Compute the operator-norm $L \in B(V,V)$

Question

Let $V = C_\mathbb{R}[0,1]$, define $L \in L(V,V)$ as $(Lf)(x) = xf(x)$. Equip $V$ with the $L^2$-norm. I want to compute the operator norm $$ \|L\|_{B(V,V)} := \sup\{\|Lf\|_{L^2} : \|f\|_{L^2} \leq 1\} $$ And I have to show that for any $0 \neq f \in V$ we have have $\|Lf\|_{L^2} < \|L\|_{B(V,V)} \|f\|_{L^2}$.

What I have tried so far. To show $L \in B(V,V)$, I computed: $$ \|Lf\|_{L_2}^2 = \int_0^1 |xf(x)|^2dx = \int_0^1 |x|^2|f(x)|^2dx \leq \int_0^1 |f(x)|^2dx = \|f\|_{L_2}^2. $$ Thus, we have $\|Lf\|_{L_2} \leq k \|f\|_{L_2}$ for $k=1$, and $L$ is bounded. It also follows that $\|L\| \leq 1$.

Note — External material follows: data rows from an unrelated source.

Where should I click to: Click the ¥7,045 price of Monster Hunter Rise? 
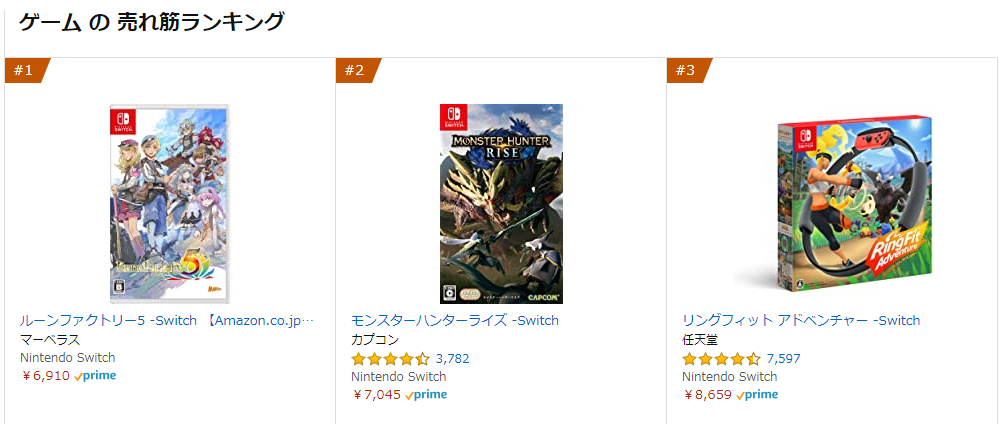click(x=376, y=394)
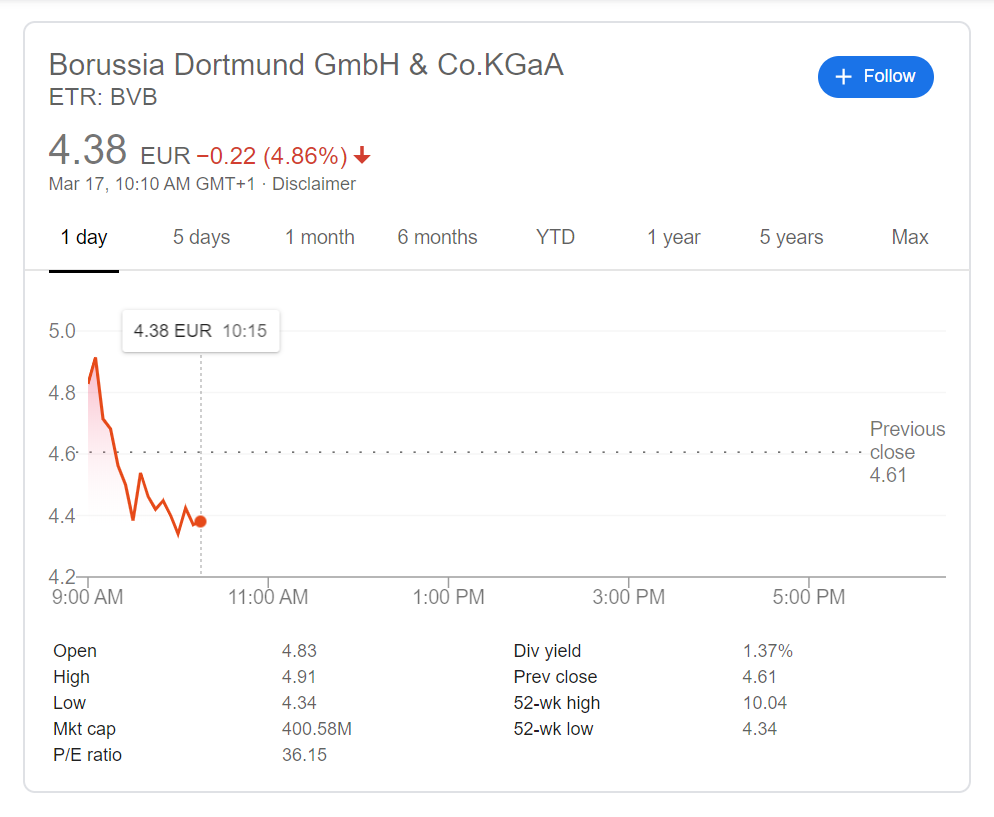The height and width of the screenshot is (817, 994).
Task: Switch to the 5 days tab
Action: click(x=201, y=237)
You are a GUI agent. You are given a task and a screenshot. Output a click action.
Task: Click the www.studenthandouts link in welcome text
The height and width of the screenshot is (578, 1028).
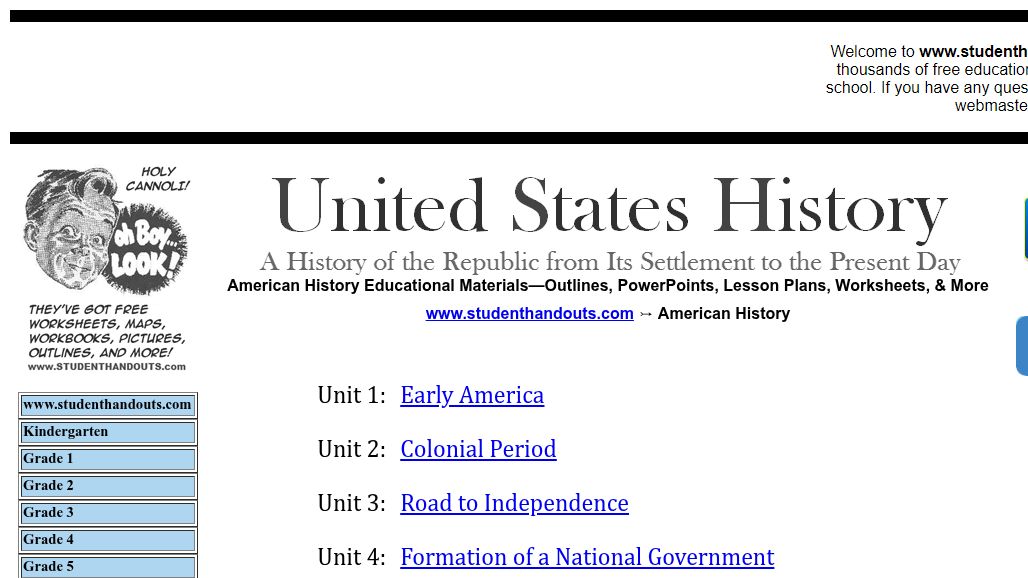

I expected that we can show somehow that $\|L\| \geq 1$ by showing that there is some sequence $g_n \in C_\mathbb{R}[0,1]$ for which the norm converges to $1$, but I didn't manage to do this, I'm not sure if that's correct, someone has any ideas on how to do this?

Answer 1

$\newcommand{\norm}[1]{\left\lVert#1\right\rVert}$

To reduce calculations, the following answer is probably way more tractable.

Pick $f_n(x) = \sqrt{2n + 1}x^n$. This "concentrates mass" near $1$. Also, trivially, $\norm{f_n} = 1$.

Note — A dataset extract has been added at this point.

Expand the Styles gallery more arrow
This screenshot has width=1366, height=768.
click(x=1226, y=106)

Also $\norm{Lf_n} = \displaystyle\int_{0}^{1} (2n + 1)x^{2n + 2} = \dfrac{2n + 1}{2n + 3} \to 1$ as $n \to \infty$ as required.

Answer 2

$\newcommand{\a}{\alpha}\newcommand{\b}{\beta}$ $\newcommand{\norm}[1]{\left\lVert#1\right\rVert}$ Consider functions of the form $f(x) = \a \dfrac{\sqrt{x - a}}{\sqrt{1 - \b}}$ when $x \geq \b$, otherwise $f(x) = 0$.

By calculation, $\norm{f} = \dfrac{\a^2}{1 - \b}\dfrac{(\b - 1)^2}{2}$. To set this to $1$, use $\a^2 = (1 - \b)\dfrac{2}{(\b - 1)^2}$.

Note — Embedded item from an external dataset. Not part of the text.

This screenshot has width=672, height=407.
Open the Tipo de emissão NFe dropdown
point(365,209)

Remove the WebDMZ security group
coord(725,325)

Also $\norm{Lf} = \dfrac{\a^2}{1 - \b}\dfrac{\b^4 - 4\b + 3}{12}$. With the above restriction of choosing $\a, \b$ such that $\norm{f} = 1$, the expression for the norm is $\norm{Lf} = \dfrac{\b^4 - 4\b + 3}{12}\dfrac{2}{(\b - 1)^2} \to 1$ as $\b \to 1$.

Now, formally, we need to pick a series $f_n$ in your function space such that $\norm{f_n} = 1$ and $\norm{Lf_n} \to 1$. To do that set $f_n$ to be the $f$ with $\b = 1 - 1/n$, and $\a$ set as above so that $\norm{f_n} = 1$. Now, since $\b \to 1$, as $n \to \infty$, $\norm{Lf_n} \to 1$, as required, and so the operator

Note: This is definitely not the nicest function sequence, but yes, it (probably?) works.